公開:2026-09-18 最終確認:2026-09-18

確認時の注意:事例の報道内容や影響範囲は更新される可能性があります。公開時点の一次情報、公式発表、脆弱性情報を確認し、環境の所有者の承認とバックアップを準備してから対策を適用してください。

【背景と概要】

現代のWebサイト(特にECサイトや会員ポータル)は、アクセス解析、広告配信、チャットサポート、レコメンド機能などを実現するため、外部のサードパーティ企業が提供する「JavaScriptスクリプト」を多数読み込んで動作しています。
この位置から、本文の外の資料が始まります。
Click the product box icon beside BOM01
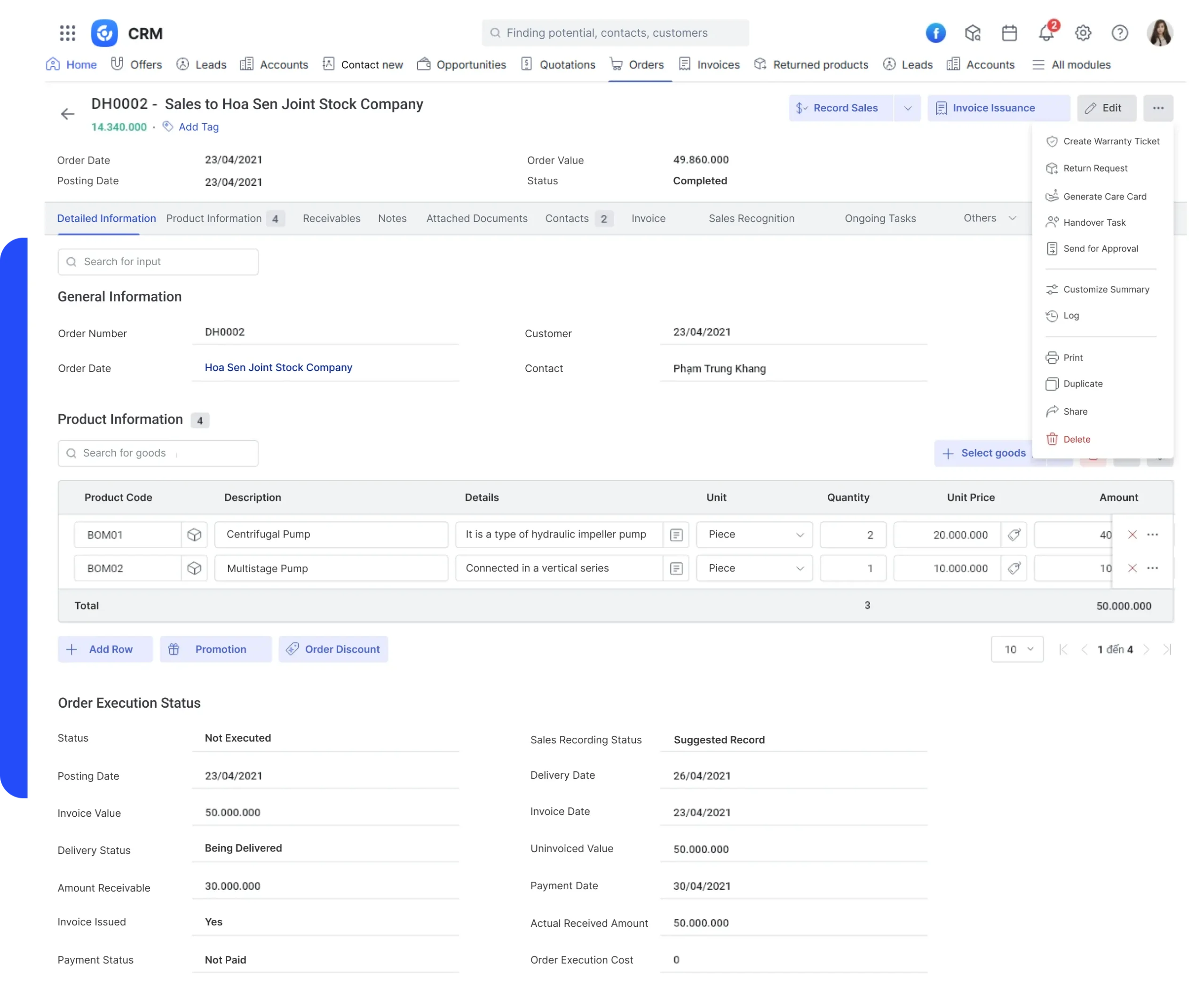The image size is (1204, 1003). (x=194, y=534)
しかし、自社のWebサーバーが頑丈に保護されていても、外部から読み込んでいるサードパーティ製JavaScriptのサーバーがハッキング・改ざんされた場合、自社サイトを訪れたユーザーの決済情報やパスワードが盗み出される「Formjacking(フォームジャッキング) / Magecart攻撃」の被害が発生しています。

【サードパーティWebスクリプト改ざん(Magecart等)の手口】

自社サイトのコードを直接変更せずにユーザー情報を窃取する巧妙な手法です。

  1. サードパーティ広告・解析ベンダーのハッキング

自社サイトが利用しているアクセス解析ツールやタグマネージャーの提供元サーバー(サードパーティ)へ攻撃者が侵入します。
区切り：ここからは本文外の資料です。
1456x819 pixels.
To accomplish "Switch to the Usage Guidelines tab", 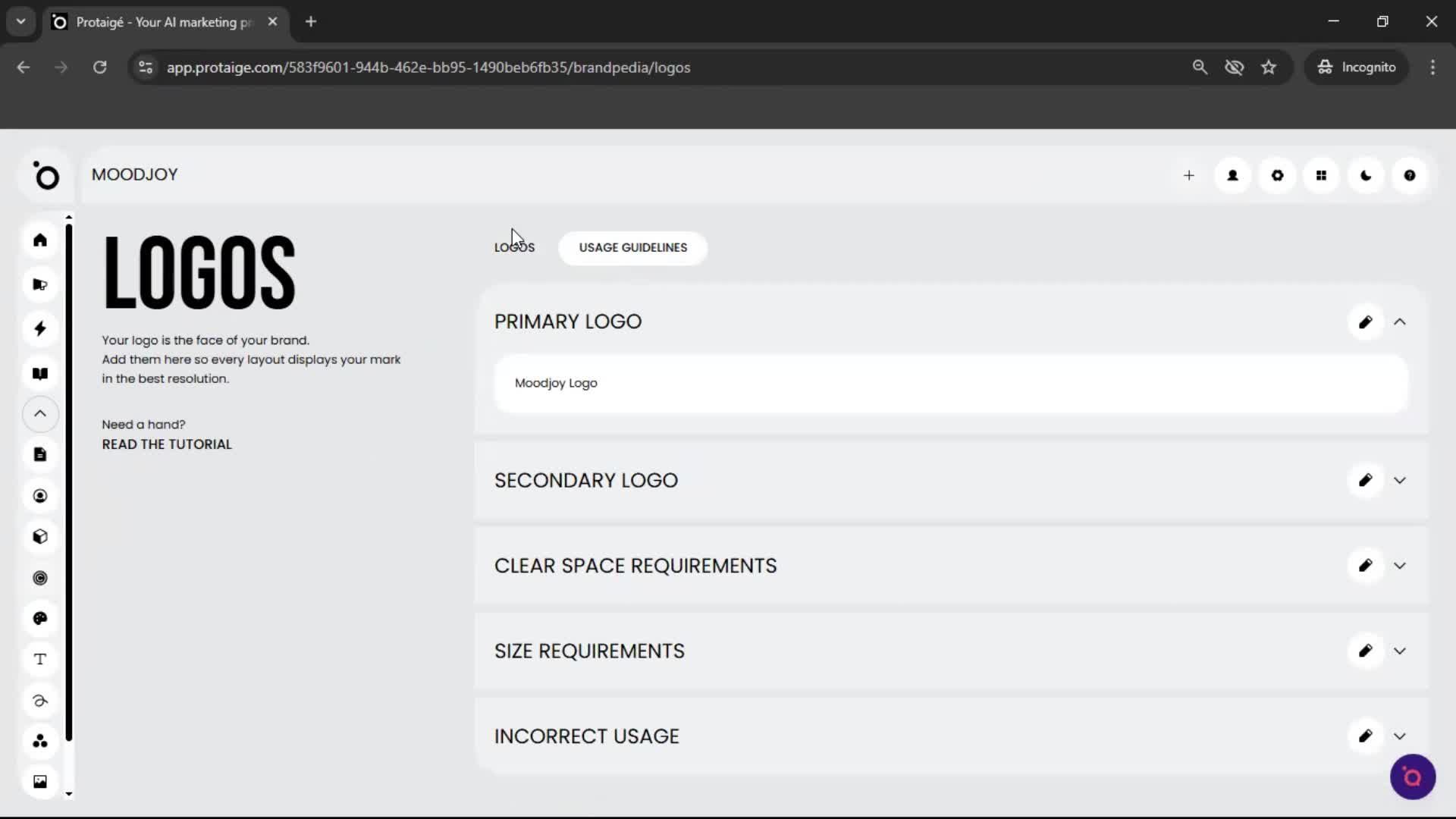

  1. JavaScriptコード内へのスキミングコード注入

提供元サーバーにあるJavaScriptファイルの中に、入力フォームのデータを盗み出す悪質なスキミングコード(Magecart)を数行挿入します。

  1. ユーザーが入力したクレジットカード情報のリアルタイム盗聴

自社サイトの決済画面でユーザーがカード番号やCVV(セキュリティコード)を入力すると、改ざんされたJavaScriptがバックグラウンドで動作し、入力データをリアルタイムで攻撃者のC2サーバーへ転送します。

【なぜ自社のセキュリティ診断で気づけないのか】

悪質コードは自社のWebサーバー内には存在せず、ユーザーのブラウザ上で「外部から動的に読み込まれて実行」されるため、自社サーバーに対する通常の脆弱性診断やWAFでは検知できないという構造的弱点があります。

【フロントエンドWebセキュリティを強化する対策】

ブラウザ上でのJavaScriptの実行範囲を制御するアプローチが必要です。

  1. MRI(Subresource Integrity: SRI)の導入

外部から読み込むJavaScriptファイルに対し、ハッシュ値を指定する「SRI(サブリソース完全性)」を設定します。ファイルが少しでも改ざんされた場合、ブラウザ側で読み込みを拒否します。
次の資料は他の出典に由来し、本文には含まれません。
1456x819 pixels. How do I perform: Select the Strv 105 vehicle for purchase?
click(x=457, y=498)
  1. CSP(Content Security Policy)の厳格な適用

HTTPレスポンスヘッダーでCSPを設定し、ブラウザがデータを送信できる外部ドメイン(接続先)を制限することで、盗まれたデータが攻撃者のサーバーへ送信されるのを防ぎます。

  1. クライアントサイドDLP / スキミング検知ツールの導入

ユーザーのブラウザ上で不審なJavaScriptの動作(入力フォームへのアクセス等)をリアルタイム監視するクライアントサイド保護ソリューションを活用します。